さっそく台車を営業車に積み込み、自分は岩手へ、上司は高知へ、広島へ。
「お店に置いてくれませんか」と全国行脚の始まりです。
あるときは一緒に店頭に立ち、販売のお手伝い。
またあるときは、店員さんへ台車の特徴をレクチャーする日々が続きます。
地道な努力のおかげで少しずつ売上が立つようになり、
ようやく商社さんでの取り扱いも始まった頃でした。
ついに大ブレイクの瞬間が訪れたのです。
きっかけは社長発案の新製品でした。
女性が扱える、軽量・コンパクトで持ち運びベンリな台車。
その名も『おてがるキャリー』です。
正直に言います。最初は売れるかどうか半信半疑でした。
チームのみんなも同じだったと思います。ところがです!
ふとした幸運で決まった、テレビショッピングでの販売。
いざ勝負!フタを開けてみると…
なんと1時間で3,000台も売り上げてしまったのです。
もう、嬉しいなんてもんじゃありません。
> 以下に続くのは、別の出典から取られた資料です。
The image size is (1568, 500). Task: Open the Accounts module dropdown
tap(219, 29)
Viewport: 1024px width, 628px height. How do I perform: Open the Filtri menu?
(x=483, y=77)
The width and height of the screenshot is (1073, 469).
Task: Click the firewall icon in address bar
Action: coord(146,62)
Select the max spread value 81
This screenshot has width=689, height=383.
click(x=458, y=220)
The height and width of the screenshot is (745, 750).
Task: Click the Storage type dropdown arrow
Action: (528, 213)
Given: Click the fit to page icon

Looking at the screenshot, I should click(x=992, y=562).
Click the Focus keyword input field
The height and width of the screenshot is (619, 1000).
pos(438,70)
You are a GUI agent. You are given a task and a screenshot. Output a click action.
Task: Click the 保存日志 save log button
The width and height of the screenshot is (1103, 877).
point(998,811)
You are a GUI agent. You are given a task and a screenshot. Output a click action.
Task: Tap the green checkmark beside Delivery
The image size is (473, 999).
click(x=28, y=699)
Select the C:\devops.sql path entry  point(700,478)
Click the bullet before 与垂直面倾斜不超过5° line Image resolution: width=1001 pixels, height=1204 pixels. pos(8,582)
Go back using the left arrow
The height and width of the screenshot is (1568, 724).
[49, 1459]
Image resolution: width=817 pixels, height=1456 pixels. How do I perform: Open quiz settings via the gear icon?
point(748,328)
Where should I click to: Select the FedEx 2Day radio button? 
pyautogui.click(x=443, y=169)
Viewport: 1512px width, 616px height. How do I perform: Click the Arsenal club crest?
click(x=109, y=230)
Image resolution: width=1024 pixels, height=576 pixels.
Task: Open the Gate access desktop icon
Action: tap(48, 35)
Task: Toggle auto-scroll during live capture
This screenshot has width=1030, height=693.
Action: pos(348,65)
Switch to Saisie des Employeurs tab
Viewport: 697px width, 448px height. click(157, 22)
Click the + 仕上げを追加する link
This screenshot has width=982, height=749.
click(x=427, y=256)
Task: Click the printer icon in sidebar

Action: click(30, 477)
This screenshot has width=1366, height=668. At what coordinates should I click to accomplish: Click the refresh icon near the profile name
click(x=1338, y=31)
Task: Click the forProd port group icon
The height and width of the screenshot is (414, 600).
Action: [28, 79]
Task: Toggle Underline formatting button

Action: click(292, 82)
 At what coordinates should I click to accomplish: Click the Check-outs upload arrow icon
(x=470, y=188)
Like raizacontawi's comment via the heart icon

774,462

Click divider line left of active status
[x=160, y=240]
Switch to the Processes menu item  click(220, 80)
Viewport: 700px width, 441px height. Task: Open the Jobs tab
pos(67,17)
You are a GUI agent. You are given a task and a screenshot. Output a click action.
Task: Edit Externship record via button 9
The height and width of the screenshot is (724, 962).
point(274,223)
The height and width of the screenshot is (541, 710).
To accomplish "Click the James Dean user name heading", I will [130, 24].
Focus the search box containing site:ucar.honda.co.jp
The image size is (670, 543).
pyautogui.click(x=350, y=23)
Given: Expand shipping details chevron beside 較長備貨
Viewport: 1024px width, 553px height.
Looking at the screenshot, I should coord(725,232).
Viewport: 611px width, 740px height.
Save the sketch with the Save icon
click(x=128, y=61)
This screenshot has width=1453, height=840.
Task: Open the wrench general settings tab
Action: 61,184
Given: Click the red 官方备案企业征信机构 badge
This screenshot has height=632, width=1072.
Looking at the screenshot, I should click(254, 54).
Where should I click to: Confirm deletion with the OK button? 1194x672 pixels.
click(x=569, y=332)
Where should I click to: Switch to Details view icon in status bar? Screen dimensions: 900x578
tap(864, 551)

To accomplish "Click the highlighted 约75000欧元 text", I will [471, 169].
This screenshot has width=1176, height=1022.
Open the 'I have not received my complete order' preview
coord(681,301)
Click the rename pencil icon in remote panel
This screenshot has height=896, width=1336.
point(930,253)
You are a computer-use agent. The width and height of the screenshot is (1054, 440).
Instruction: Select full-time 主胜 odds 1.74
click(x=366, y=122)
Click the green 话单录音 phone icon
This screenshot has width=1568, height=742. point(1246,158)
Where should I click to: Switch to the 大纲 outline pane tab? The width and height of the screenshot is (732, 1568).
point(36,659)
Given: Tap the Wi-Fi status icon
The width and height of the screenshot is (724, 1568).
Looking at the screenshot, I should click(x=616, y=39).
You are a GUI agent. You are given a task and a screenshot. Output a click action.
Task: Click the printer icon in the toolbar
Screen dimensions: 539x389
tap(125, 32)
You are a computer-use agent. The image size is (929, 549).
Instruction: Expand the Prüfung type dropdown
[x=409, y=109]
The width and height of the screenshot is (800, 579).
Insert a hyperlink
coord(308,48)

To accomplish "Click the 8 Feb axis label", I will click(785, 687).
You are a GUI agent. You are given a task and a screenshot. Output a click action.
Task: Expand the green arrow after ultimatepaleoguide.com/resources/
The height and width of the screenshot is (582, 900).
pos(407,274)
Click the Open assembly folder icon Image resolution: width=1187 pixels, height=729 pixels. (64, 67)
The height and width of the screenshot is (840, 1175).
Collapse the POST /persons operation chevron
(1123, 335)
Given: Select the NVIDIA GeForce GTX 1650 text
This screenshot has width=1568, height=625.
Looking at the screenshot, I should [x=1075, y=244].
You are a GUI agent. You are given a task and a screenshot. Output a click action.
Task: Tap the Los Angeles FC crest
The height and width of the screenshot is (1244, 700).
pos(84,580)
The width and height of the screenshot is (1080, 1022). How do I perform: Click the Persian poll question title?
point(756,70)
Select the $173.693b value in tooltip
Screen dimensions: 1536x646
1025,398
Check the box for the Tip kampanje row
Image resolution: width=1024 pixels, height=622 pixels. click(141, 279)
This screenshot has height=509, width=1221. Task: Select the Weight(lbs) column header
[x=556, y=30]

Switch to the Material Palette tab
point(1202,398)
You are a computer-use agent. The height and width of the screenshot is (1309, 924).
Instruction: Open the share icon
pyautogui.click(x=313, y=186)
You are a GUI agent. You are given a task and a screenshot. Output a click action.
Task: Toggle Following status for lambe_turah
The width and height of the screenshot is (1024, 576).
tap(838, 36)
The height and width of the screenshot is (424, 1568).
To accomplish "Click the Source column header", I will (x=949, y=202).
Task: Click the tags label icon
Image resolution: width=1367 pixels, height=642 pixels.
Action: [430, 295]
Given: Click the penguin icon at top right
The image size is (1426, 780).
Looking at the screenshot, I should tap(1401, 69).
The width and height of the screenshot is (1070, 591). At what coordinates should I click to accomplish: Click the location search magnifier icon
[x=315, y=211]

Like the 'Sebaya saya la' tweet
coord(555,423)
いい歳して泣きそうです。
関係者全員で飛び上がって喜んだのは、言うまでもありません。
この出来事がきっかけとなり、日東の台車は大ブレイク。
商社さんからも「うちで取り扱いたい」と問い合わせが続きました。
スタート時からは考えられない反応です。
最終的に、『おてがるキャリー』は年間7万台出荷の大ヒット。
日東の台車シリーズ全体でも、年間13万台を売り上げることができたのです。
今のところ、日東の台車販売事業は軌道に乗ったと言えるでしょう。
でも、気は抜けません。
むしろプレッシャーが日増しに大きくなります。
『おてがるキャリー』に続くヒット商品が必要です。
商社さんとタッグを組んでの、
OEM製品の企画・開発・生産にも取り組んでいます。
成功体験を重ねるたび仕事のステージがあがっていき、
みんなで対応策に頭をひねる毎日です。
現在の一番の課題は、中国の販路開拓です。
手始めに狙うのは、現地進出している日系企業への売り込み。
それだけでなく、ゆくゆくは中国のショッピングセンターで
取り扱ってもらえるようにしたいのです。
でも、どうやって?
これまた、ノウハウを持っている人は
社内のどこにも見当たらないのですが。
大坪昌史(おおつぼまさし)
中途入社。元トラックドライバーから営業という仕事にチャレンジするために転職を決める。日東でオリジナル台車の営業を担当するうちに商品知識を深め、プライベートでも一般で売られている台車の研究・考察に余念がない。
日東に販売促進課が新規開設される際に、営業志望で入社。日東という会社のことは知らなかったが、これから立ち上げる新事業に関われること、オリジナル製品を販売するために、まったく新しい販路を切り拓き、新しい人たちと出会い、コミュニケーションを深めていく仕事であることに惹かれて日東の門を叩いた。ちなみに、営業経験もなく自身にとっても新たなチャレンジだった。